Capítulo 7: Cigarros Eletrônicos e Vapes
Importante também ressaltar que os “vapes” ou cigarros eletrônicos, conforme a Nota Técnica da Anvisa nº 30/2023/SEI/GGTAB/DIRE3/ANVISA, definem que as emissões destes produtos, apesar de chamados por alguns de vapor (ou vape), são, na verdade, aerodispersóides.

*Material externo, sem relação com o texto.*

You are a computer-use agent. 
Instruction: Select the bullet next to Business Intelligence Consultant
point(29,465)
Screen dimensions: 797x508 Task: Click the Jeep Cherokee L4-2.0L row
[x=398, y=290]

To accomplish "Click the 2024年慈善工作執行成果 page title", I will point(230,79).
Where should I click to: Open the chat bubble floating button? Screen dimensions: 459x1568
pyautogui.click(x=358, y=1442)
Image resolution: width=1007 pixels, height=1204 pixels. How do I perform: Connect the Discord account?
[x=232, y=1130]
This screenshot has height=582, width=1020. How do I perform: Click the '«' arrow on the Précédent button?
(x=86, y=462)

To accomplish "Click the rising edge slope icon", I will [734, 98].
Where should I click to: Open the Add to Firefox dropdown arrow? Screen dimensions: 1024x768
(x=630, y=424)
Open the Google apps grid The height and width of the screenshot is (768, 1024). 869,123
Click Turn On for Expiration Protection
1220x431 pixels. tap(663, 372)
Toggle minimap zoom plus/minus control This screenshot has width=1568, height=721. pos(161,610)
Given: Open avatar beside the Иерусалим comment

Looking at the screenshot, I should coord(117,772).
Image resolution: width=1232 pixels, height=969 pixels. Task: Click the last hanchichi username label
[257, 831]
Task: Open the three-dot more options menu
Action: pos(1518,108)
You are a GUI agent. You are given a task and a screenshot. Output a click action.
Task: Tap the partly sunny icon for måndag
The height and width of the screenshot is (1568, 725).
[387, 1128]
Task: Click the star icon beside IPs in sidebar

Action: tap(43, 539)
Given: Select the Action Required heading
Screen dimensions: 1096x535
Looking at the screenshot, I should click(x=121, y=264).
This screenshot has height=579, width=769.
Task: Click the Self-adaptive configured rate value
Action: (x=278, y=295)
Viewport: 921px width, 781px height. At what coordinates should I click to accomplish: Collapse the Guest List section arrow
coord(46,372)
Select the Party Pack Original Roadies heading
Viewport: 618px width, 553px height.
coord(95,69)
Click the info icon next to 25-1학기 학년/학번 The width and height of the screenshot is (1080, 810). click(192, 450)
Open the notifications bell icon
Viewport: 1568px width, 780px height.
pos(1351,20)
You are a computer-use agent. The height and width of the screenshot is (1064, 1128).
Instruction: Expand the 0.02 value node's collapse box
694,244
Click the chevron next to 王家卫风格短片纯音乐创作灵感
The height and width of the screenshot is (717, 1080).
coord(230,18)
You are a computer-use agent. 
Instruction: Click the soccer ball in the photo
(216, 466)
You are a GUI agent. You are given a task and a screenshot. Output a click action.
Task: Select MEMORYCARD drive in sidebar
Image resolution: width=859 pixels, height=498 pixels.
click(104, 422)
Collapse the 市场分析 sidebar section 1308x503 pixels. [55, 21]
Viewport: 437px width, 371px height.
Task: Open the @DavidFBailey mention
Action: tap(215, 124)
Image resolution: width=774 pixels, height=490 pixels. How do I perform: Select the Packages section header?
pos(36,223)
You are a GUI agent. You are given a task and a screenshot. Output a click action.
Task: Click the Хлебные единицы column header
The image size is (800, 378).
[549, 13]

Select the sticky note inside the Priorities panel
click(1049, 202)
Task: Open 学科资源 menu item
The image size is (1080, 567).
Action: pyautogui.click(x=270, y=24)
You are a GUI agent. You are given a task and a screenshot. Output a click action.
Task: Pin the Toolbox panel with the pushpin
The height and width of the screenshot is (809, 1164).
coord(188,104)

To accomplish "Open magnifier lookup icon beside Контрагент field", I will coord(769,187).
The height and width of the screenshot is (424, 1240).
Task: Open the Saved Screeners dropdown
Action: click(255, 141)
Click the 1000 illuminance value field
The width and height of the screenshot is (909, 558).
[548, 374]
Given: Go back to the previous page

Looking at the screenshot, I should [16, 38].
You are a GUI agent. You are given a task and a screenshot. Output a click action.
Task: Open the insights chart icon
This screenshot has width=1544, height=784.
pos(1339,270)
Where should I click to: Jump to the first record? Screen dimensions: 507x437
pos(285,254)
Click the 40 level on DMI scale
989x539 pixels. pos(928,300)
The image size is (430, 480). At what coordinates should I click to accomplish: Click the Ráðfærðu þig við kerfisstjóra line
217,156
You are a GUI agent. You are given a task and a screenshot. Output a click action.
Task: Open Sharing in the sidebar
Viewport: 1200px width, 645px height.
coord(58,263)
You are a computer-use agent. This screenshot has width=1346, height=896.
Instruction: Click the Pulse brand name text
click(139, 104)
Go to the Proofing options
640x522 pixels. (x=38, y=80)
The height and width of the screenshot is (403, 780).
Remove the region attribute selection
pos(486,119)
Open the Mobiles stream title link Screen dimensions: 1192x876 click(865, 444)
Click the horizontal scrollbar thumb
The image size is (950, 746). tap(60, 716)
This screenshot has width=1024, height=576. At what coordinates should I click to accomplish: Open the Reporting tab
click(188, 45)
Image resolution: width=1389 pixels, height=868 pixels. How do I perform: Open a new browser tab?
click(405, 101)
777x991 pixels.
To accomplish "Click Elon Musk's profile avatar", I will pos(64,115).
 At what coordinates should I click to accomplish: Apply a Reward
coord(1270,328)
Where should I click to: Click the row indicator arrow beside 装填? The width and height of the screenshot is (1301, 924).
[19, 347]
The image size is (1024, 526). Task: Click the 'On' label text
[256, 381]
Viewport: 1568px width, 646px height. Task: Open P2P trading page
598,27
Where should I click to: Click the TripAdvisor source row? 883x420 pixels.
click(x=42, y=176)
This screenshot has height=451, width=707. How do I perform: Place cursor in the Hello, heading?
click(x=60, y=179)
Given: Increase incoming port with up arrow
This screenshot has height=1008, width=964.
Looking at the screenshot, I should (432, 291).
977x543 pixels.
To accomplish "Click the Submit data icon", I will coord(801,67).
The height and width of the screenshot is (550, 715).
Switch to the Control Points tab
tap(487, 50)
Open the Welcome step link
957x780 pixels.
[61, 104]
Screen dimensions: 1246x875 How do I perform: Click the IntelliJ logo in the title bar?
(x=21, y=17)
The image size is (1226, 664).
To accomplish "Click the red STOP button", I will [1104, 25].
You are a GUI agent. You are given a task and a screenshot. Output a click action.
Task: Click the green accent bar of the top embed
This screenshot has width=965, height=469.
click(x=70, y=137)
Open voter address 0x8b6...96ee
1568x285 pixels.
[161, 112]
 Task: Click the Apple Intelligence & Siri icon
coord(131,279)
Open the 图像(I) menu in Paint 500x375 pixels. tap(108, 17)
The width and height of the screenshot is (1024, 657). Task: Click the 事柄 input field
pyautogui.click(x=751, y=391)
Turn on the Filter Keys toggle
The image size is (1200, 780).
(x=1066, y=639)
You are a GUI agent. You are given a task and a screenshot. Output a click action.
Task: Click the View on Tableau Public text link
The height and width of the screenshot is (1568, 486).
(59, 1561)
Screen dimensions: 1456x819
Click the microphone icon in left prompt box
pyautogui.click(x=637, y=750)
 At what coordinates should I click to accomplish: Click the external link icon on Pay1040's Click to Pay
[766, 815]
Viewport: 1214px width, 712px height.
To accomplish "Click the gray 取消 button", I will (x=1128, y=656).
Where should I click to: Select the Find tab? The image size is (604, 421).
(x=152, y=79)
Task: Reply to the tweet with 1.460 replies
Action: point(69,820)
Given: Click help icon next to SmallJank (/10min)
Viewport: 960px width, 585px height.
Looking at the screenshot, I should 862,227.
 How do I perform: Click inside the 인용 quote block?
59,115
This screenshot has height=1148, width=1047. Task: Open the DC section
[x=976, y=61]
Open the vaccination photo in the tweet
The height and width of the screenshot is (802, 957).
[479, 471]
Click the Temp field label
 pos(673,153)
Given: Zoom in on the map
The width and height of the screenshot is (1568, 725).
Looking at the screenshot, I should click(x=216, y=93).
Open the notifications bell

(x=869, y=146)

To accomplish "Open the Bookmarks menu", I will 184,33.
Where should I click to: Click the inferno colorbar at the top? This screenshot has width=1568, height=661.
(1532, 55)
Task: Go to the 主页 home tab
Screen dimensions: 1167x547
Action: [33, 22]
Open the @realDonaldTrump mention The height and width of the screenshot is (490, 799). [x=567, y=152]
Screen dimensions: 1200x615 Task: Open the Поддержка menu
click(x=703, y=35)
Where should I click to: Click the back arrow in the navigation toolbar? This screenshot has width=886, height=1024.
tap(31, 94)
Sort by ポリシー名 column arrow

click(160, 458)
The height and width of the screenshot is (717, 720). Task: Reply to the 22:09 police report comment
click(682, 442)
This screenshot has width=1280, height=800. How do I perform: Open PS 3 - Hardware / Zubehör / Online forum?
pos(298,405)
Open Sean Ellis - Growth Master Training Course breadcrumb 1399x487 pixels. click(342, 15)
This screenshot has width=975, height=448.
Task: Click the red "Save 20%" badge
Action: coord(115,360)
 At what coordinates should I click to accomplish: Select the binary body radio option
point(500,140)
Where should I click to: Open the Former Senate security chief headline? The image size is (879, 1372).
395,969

As emissões de um cigarro convencional e as de um dispositivo eletrônico de fumar (DEF) devem ser tratadas da mesma forma, pois além de serem produtos fumígenos, suas emissões possuem componentes químicos potencialmente danosos à saúde e ao meio ambiente.
Logo, os vapes ou cigarros eletrônicos também se enquadram como produtos fumígenos, estando sujeitos às mesmas restrições. Nem os vapes nem os cigarros eletrônicos podem ser consumidos em áreas “fechadas ou parcialmente fechadas”.

 

Capítulo 8: Conclusão
A regulamentação do uso de produtos fumígenos em condomínios é essencial para garantir a saúde coletiva e o bem-estar dos moradores. A aplicação das normas legais e a correta documentação das infrações são fundamentais para assegurar um ambiente saudável e harmonioso para todos.